*What is asked:* From the TV picks column, list each film in The Apu Trilogy with its release year and the time TCM shows it.

*Page text:*
MONDAY
NOVEMBER 30
2015

BIANCULLI’S BEST BETS

 

ABC, 8:00 p.m. ET

SPECIAL: Kristin Chenoweth, who won a Tony Award playing Charlie Brown’s little sister, Sally, in the Broadway revival of You’re a Good Man, Charlie Brown 16 years ago, is one of the musical performers in this new special, which celebrates the original telecast of the first Peanuts animated TV special – and that was 50 years ago, on Dec. 9, 1965. Sarah McLachlan, Boyz II Men and Pentatonix also appear, and the host is Kristen Bell (pictured), a mean vocalist herself. When I think of Charlie Brown, I don’t think of Boyz II Men, but anything celebrating one of TV’s all-time best specials is fine with me. Especially if an uncut version of that special follows immediately, as it does tonight.
 
  
 
 

Fox, 8:00 p.m. ET

FALL FINALE: The first half of the Gotham season ends with a showdown of evil armies, and the promise by the show’s producers that not everyone will come out alive. But we know most of them will, because they show up in the comics – so no matter how bad it looked last week for Alfred, Jim Gordon, and the future Batman, all of whom were captured, beaten, stabbed, or some combination of the three, they’re destined to live to fight another day. Others, though, indeed are at risk…
 
  
 
 

TCM, 8:00 p.m. ET

Satyahit Ray’s The Apu Trilogy – consisting of three movies from the 1950s, widely acclaimed as masterpieces of world cinema – is presented tonight on TCM, in an extremely rare showcase. Two of the three movies have never been shown on TCM before, and all three are being televised in new, pristinely restored Criterion versions. Ray, who co-wrote, produced and directed the films, which are adapted from the novels of Bibhutibhushan Bandyopadhyay. Note that Ravi Shankar, years before he crossed the path of The Beatles, provided the film score. The Apu Trilogy tells of a young Bengali boy named Apu, growing up at the turn of the 20th century. The first film in the series, 1956’s Pather Panchali, stars 8-year-old Subir Banerjee (pictured) as Apu, and is shown at 8 p.m. ET. Next up, at 10:15 p.m. ET, is 1957’s Aparajito, about a slightly older Apu. And the trilogy concludes at 12:30 a.m. ET with 1959’s Apur Sansar. Different actors played Apu in all three films, but the trilogy story is a complete one. And if you still want more after that’s over, there’s a documentary on Satyahit Ray shown by TCM at 2:30 a.m. ET.

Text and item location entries
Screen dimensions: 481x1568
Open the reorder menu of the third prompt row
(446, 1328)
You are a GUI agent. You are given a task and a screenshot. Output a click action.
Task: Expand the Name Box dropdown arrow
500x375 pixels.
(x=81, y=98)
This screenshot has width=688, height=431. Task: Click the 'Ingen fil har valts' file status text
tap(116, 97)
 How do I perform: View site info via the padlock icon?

==

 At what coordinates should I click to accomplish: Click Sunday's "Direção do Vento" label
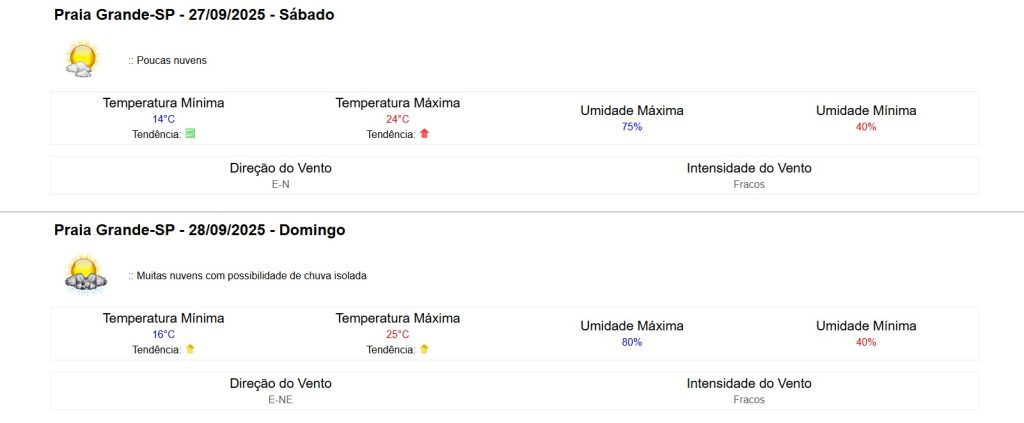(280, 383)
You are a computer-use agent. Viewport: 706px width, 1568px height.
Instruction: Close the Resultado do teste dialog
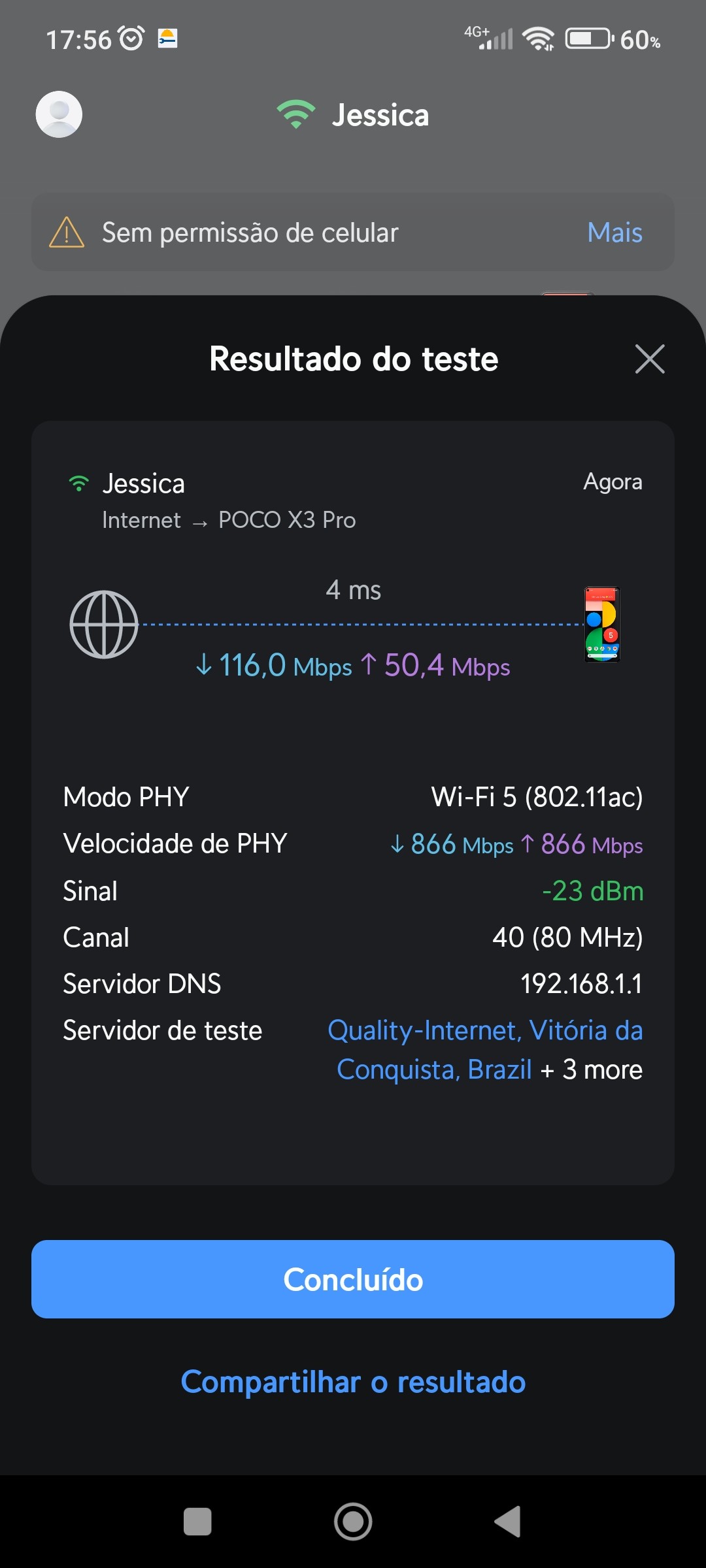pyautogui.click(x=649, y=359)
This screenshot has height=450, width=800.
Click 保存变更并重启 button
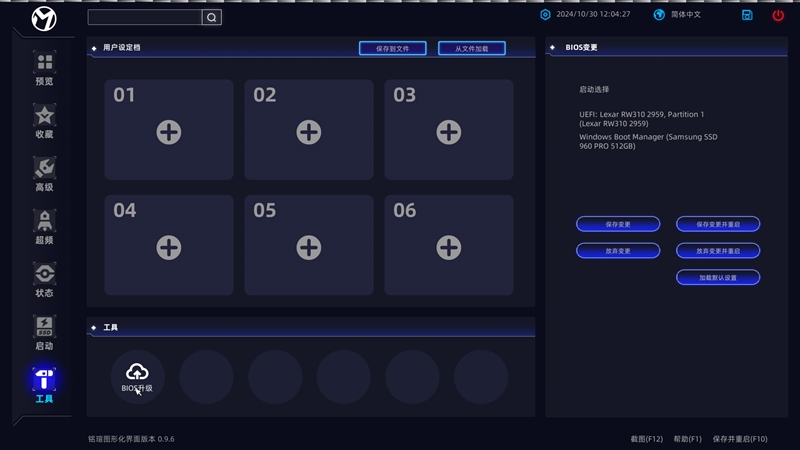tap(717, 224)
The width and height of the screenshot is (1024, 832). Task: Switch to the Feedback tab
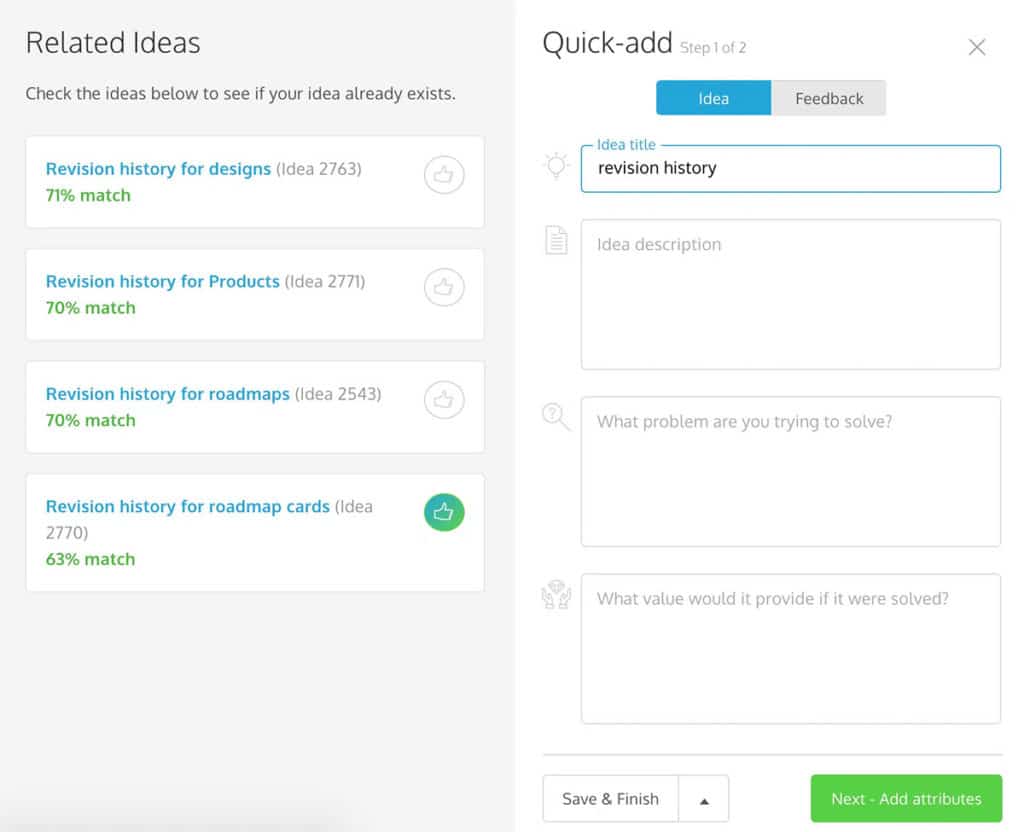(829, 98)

*Reply:*
- Pather Panchali (1956), 8 p.m. ET
- Aparajito (1957), 10:15 p.m. ET
- Apur Sansar (1959), 12:30 a.m. ET